**TEXTO DE APOIO:**
——————

O Festival, esquematizado
O Festival da Canção está menos entregue ao acaso: quando a emissão está em marcha, sobra pouca margem para erro ou improviso. Foi isso que Andreia Rocha, co-apresentadora do podcast “Falar pelos Dois”, comprovou durante a sua segunda travessia pelos bastidores, ao encontrar um dos elementos fulcrais da operação. “Basicamente, o meu trabalho é dizer aos operadores de câmara, aos assistentes de realização, ao realizador, ao operador de mistura… tudo o que vai acontecer”, explanou a anotadora Rafaela Faria. “Está tudo super esquematizado e planeado para que todas as vezes que ensaiamos sejam iguais ou melhores da vez anterior.”

——————

**EXTRATO DE DADOS:**
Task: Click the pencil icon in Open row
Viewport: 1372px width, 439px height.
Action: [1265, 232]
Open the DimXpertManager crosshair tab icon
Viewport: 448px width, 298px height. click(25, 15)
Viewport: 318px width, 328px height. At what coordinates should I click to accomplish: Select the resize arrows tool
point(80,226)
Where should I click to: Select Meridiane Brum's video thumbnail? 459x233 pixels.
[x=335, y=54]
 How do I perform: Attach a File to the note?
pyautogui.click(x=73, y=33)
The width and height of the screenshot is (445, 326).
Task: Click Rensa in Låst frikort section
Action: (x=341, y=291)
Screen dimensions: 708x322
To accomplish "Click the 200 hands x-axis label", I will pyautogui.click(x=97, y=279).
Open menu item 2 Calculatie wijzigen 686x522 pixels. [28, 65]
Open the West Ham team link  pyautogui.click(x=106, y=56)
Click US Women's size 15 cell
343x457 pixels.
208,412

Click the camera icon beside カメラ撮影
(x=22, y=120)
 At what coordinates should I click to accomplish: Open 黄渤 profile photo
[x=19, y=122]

——————

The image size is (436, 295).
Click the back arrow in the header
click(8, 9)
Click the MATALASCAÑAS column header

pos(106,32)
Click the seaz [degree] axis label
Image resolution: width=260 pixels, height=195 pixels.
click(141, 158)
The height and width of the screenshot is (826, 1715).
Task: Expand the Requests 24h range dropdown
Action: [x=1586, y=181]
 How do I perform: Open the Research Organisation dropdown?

——————

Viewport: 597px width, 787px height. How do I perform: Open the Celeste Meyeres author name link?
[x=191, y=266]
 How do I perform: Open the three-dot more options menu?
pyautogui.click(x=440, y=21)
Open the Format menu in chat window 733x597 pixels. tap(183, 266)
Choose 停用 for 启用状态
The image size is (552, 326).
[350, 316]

——————

**PÔR EM PRÁTICA:**
**1.** Responda às perguntas sobre o texto dos bastidores do Festival da Canção:
(a) Como se chama o podcast que Andreia Rocha co-apresenta?
(b) Que função tem Rafaela Faria?
(c) Segundo Rafaela Faria, como devem ser os ensaios em relação à vez anterior?
**2.** Prossiga o texto sobre os bastidores do Festival da Canção a partir do ponto em que termina.

**RESPOSTAS:**
**1.**
(a) "Falar pelos Dois".
(b) É anotadora.
(c) Devem ser iguais ou melhores do que a vez anterior.

**2.**
No pós-show, Gonçalo Madail, Diretor de Programas da RTP, corrobora esta versão, antecipando possíveis sugestões: “Há algumas alterações que se podem fazer, especialmente aquilo que não interfere com o projeto de realização já desenhado, de câmaras e luz. [Os artistas] podem alterar a indumentária, refinar uma ou outra coisa – mas, do ponto de vista das coreografias”, por exemplo, “qualquer alteração é um risco. Tudo isto foi tudo desenhado ao centímetro.”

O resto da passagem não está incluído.